Figure 4. Pharmacological induction of neuronal overexcitation in NTG mice triggers molecular and anatomical alterations resembling those observed in untreated hAPP_FAD mice.

(A-E) NTG mice were injected IP with saline or kainate (KA) (5, 10, 20, or 25 mg/kg) and analyzed 3 days later. (A) Representative photomicrographs depicting KA-induced sprouting of NPY-positive terminals in the molecular layer of the dentate gyrus (arrow) and ectopic expression of NPY in the mossy fibers (arrowhead). (B) Quantitation of KA-induced increases in NPY expression demonstrating dose-dependence. (C) Typical KA-induced reduction of Arc expression in granule cells of the dentate gyrus. (D) This effect was also dose-dependent. (E) Representative western blots of dentate lysates and quantitations of signals, illustrating KA-induced changes in the levels of STEP (left), α7 nAchR (center), and calbindin (right).
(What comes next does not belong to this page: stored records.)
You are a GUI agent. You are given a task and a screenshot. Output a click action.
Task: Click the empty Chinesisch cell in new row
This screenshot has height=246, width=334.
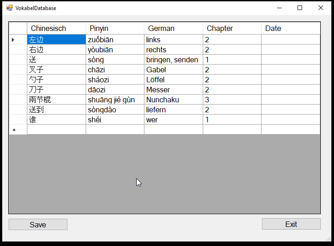point(56,130)
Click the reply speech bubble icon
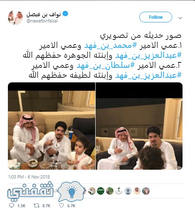 click(x=11, y=206)
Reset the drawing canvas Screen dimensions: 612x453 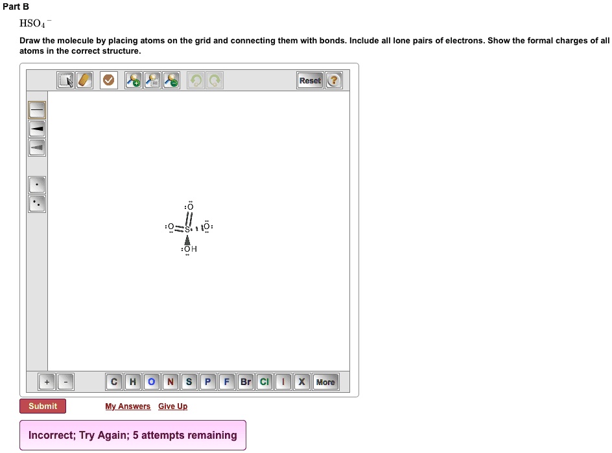pos(310,80)
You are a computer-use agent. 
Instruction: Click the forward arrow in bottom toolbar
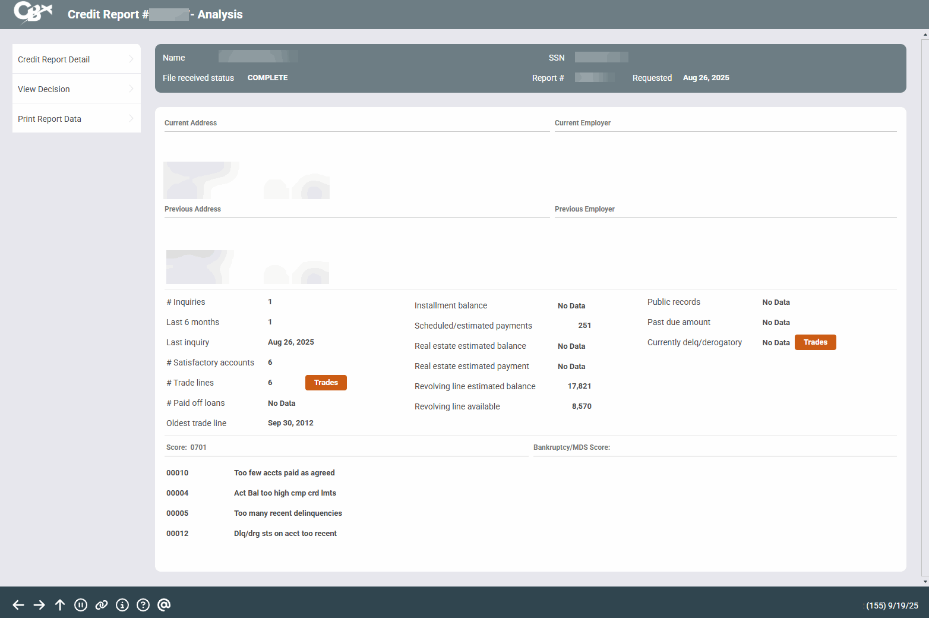click(x=39, y=605)
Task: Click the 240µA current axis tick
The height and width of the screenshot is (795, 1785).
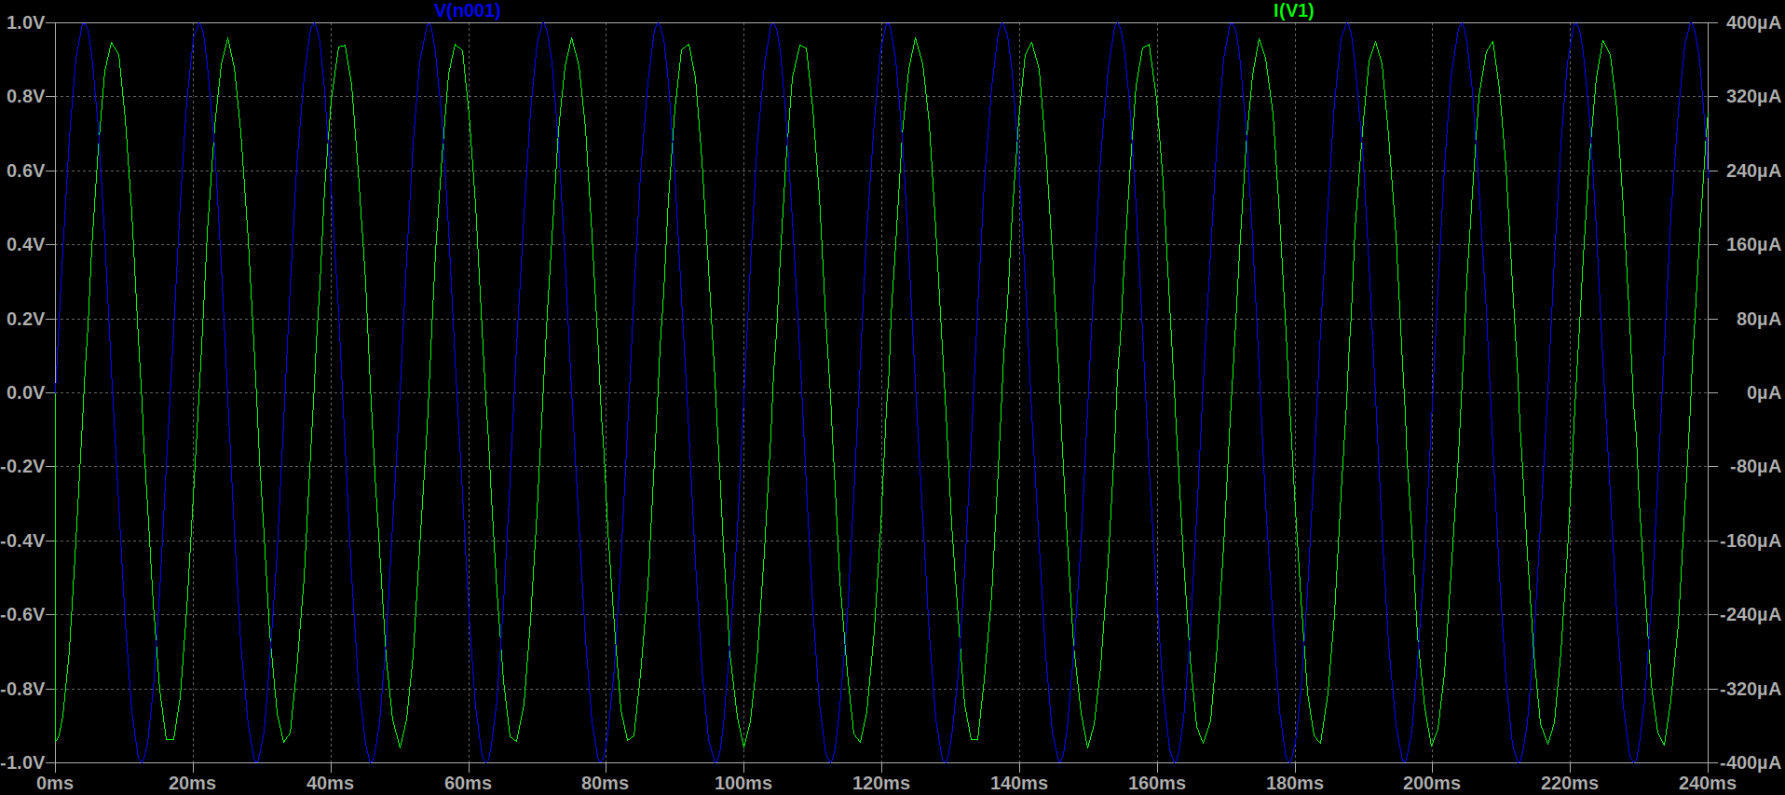Action: click(x=1752, y=171)
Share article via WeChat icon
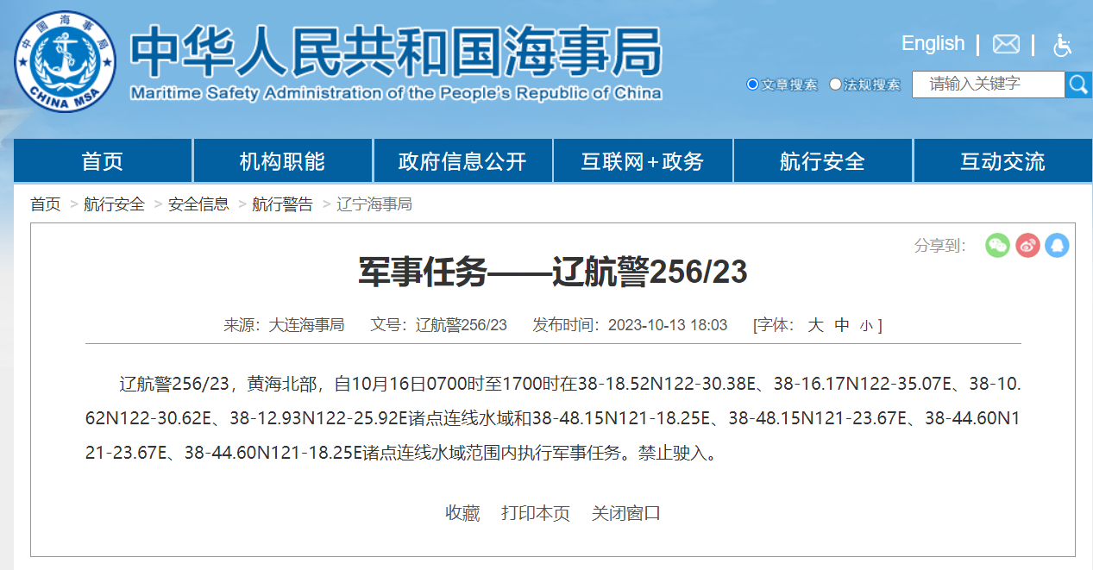This screenshot has width=1093, height=570. [x=997, y=246]
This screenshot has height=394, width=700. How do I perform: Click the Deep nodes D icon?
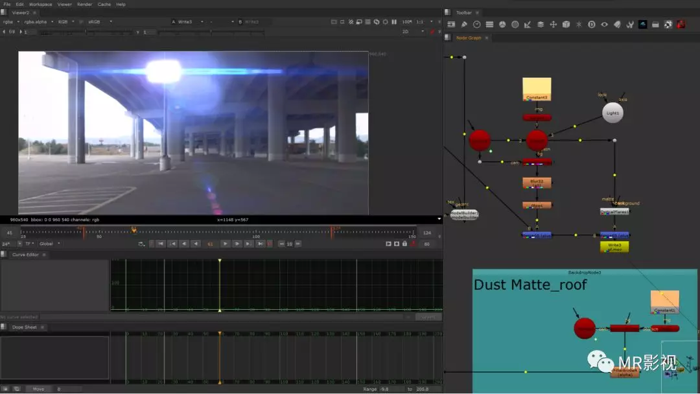tap(591, 25)
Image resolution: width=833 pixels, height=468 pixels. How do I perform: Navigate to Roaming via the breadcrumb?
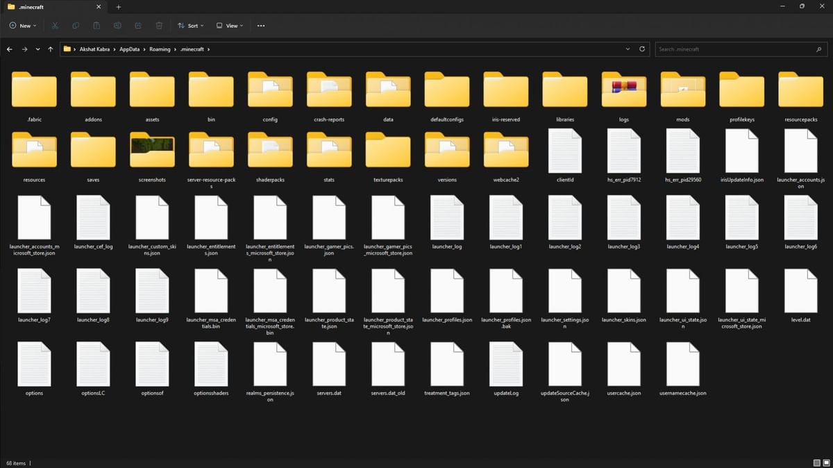160,49
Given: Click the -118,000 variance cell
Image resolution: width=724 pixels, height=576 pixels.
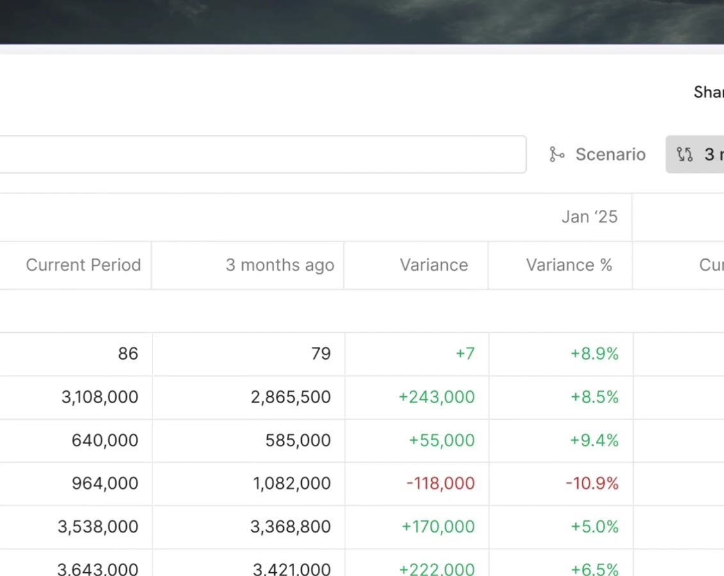Looking at the screenshot, I should tap(417, 483).
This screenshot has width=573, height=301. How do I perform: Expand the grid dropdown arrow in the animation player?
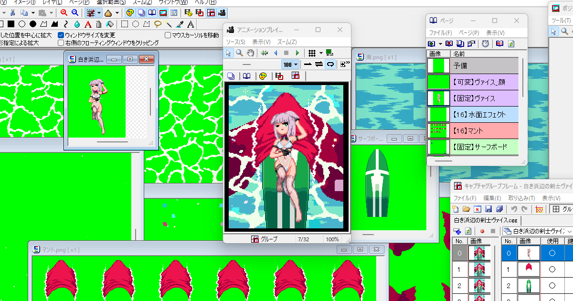tap(321, 53)
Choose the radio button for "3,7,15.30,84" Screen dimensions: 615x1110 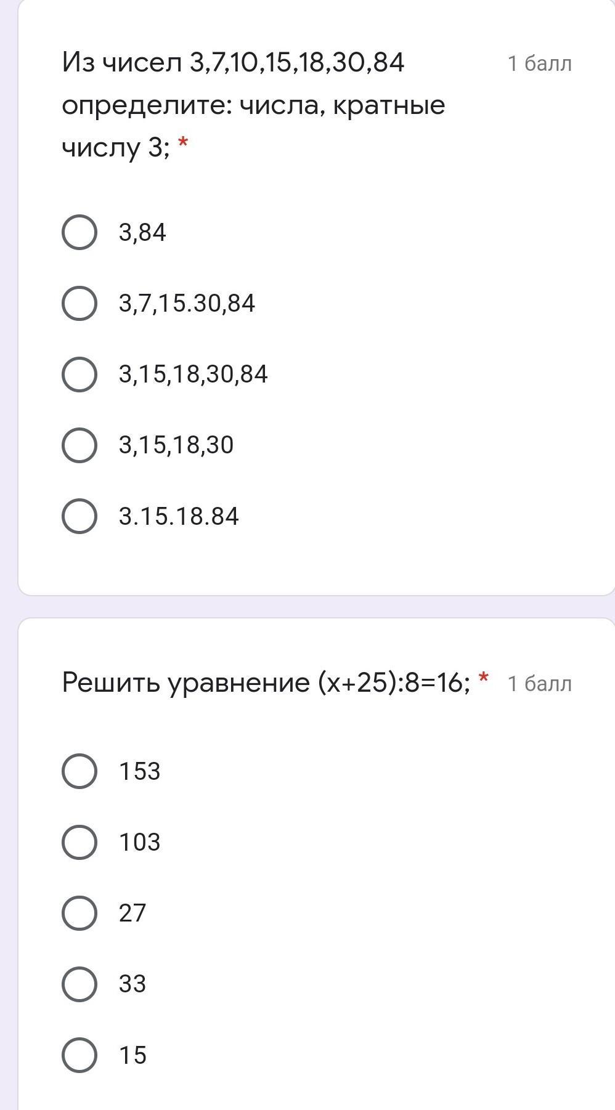(x=79, y=303)
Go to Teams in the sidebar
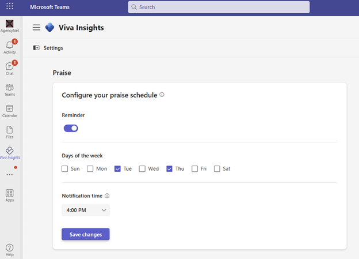Image resolution: width=359 pixels, height=259 pixels. [9, 88]
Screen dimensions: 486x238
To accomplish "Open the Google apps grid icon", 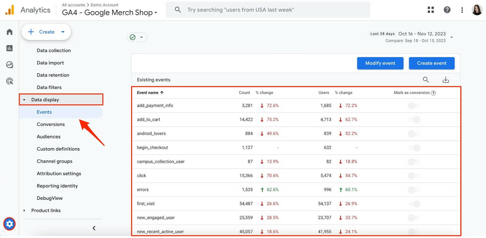I will [430, 9].
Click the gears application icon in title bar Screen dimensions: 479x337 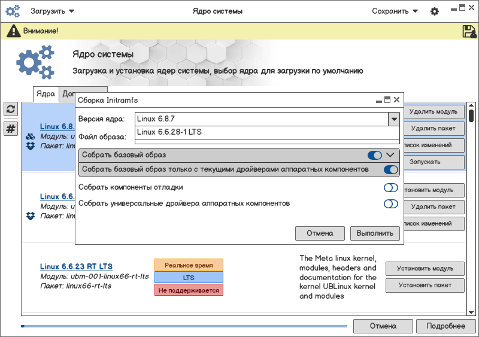coord(13,11)
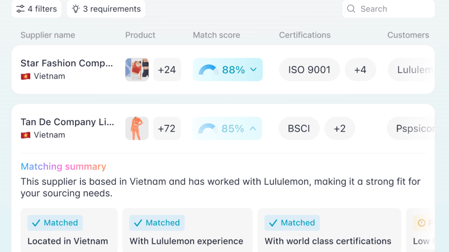Click the 88% match gauge icon
Viewport: 449px width, 252px height.
point(208,70)
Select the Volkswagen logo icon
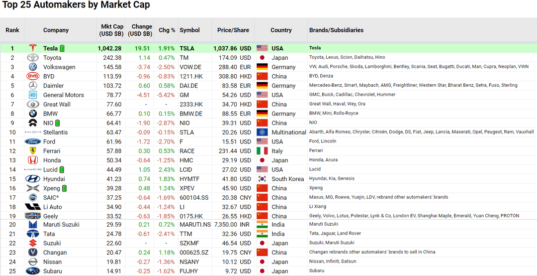Viewport: 537px width, 276px height. [x=33, y=67]
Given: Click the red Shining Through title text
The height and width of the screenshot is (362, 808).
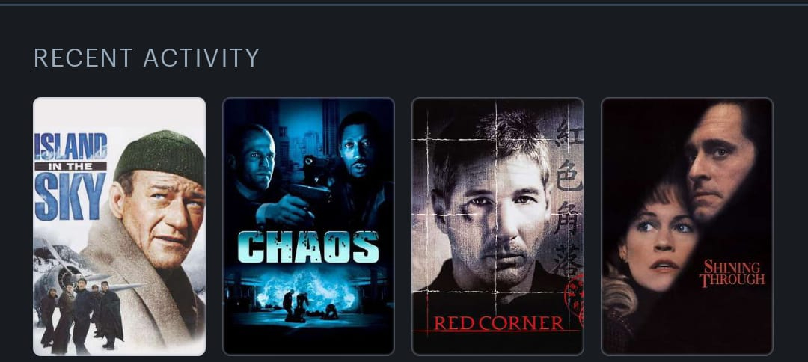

Each lane represents an individual mouse. (F-H) NTG mice were injected IP with pilocarpine (Pilo) (250 mg/kg) or kainate (25 mg/kg) and euthanized 2 h or 3 days later for analysis of NPY and Arc expression. (F) At these concentrations, both drugs elicited similar overall seizure severity within 20 min after their injections. (G) By 3 days after the injection, KA, but not pilocarpine, increased NPY expression in mossy fibers. (H) By 2 h after the injection, both drugs elicited comparable increases in Arc expression in the neocortex, but only KA elicited marked Arc expression in granule cells. ^#P<0.05, ^##P<0.01, ^##P<0.01 by ANOVA and contrasts test. *P<0.05, **P<0.01, ***P<0.001 vs. Sal by Student’s t test or Tukey-Kramer test.